Interrogé à son tour, Sakory Kâ a nié les faits, soulignant qu’à l’exception du pistolet automatique de marque Erma, qui appartenait à son défunt père, tout le reste du matériel trouvé à son domicile est le sien. Étayant ses propos, il a déclaré avoir acquis le fusil de marque Huglu en 2022 pour ses activités de chasse.
Concernant le pistolet de marque Tanfoglio, il dit l’avoir acheté en 2002. Selon lui, toutes les armes qu’il détenait avaient de l’autorisation. Estimant que les faits reprochés aux prévenus ne souffrent d’aucune contestation, le parquet a requis 5 ans et une amende de 5 millions de FCfa contre Jérôme Bandiaky.
S’agissant du sieur Kâ, il a requis contre lui 3 ans ferme et une amende de 2 millions de FCfa. Il a demandé que les faits d’actes de nature à compromettre la sécurité de l’État soient écartés du dossier. Autrement dit, que les prévenus soient relaxés de ce chef d’inculpation.
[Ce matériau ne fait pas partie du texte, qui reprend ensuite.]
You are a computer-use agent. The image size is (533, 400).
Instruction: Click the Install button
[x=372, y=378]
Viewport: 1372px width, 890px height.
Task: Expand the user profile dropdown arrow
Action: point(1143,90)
La défense a plaidé la relaxe des prévenus. « Les fusils servent à chasser des oiseaux et non à tuer des personnes », a déclaré Me Youssoupha Camara de la défense, ajoutant que le trafic d’armes n’existe pas. Selon Me Aboubacry Barro, le parquet a cherché à mêler le sieur Bandiaky dans la mort de Fulbert Sambou et de Didier, mais, souligne-t-il, « il n’est pas lié à cette affaire ». Sollicite donc la robe noire : « il faut le renvoyer des fins de la poursuite, sans peine ni dépens ». L’affaire est mise en délibéré pour jugement qui sera rendu le 22 juillet prochain.